▶ Exercise inputs
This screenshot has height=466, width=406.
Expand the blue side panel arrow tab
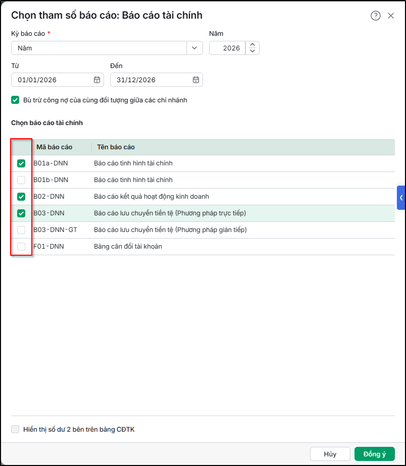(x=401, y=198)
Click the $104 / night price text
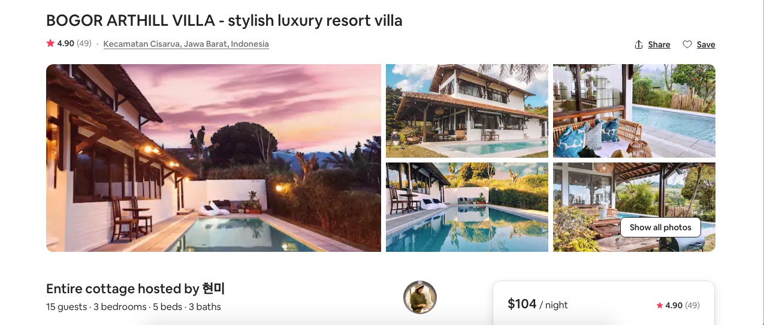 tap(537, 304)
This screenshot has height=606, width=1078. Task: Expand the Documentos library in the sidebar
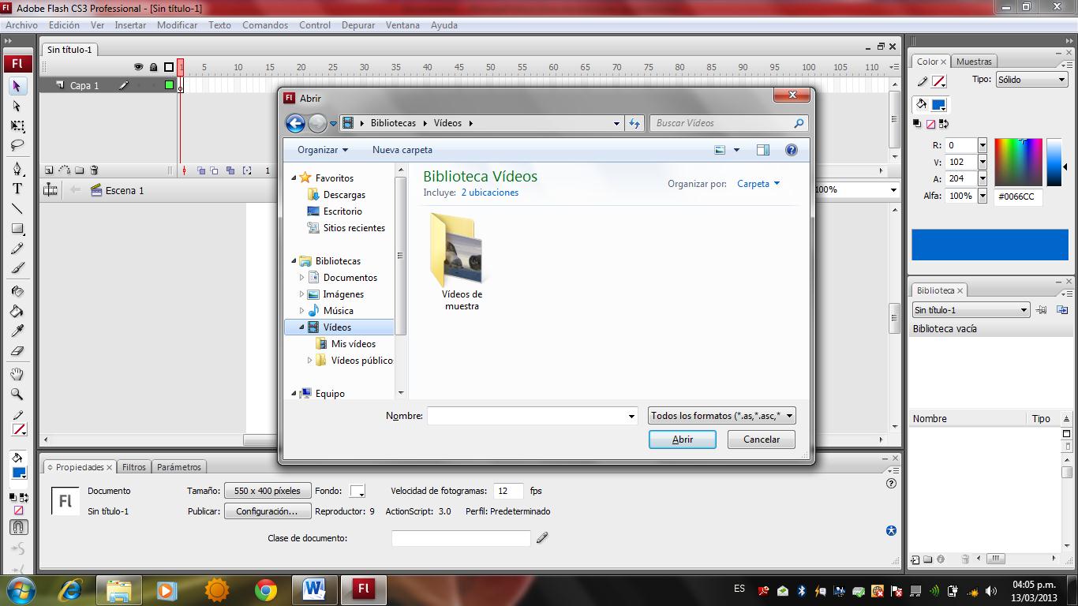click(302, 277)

...

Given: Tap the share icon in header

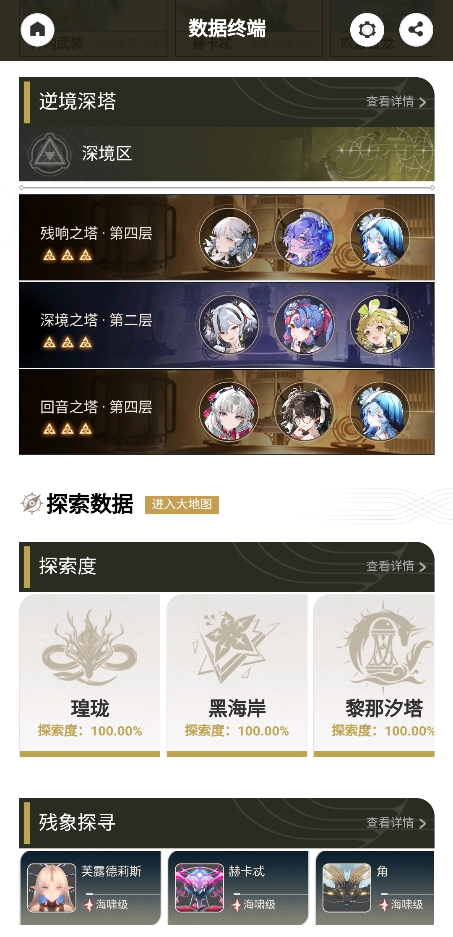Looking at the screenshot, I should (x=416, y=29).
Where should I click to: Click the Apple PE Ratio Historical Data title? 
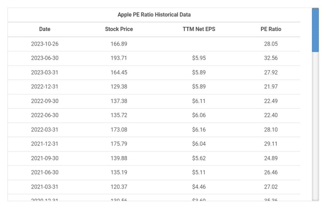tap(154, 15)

▶ Exercise goal
Format the lines starting with the one containing "This screenshot has height=466, width=406." and continuing through the one containing "click(302, 277)" as a JSON list of strings, one per line, skipping blank lines. Omit the pictures.

▶ Solution to the problem
[
  "This screenshot has height=466, width=406.",
  "Expand the blue side panel arrow tab",
  "(x=401, y=198)",
  "Click the $104 / night price text",
  " tap(537, 304)",
  "This screenshot has height=606, width=1078. Task: Expand the Documentos library in the sidebar",
  "click(302, 277)"
]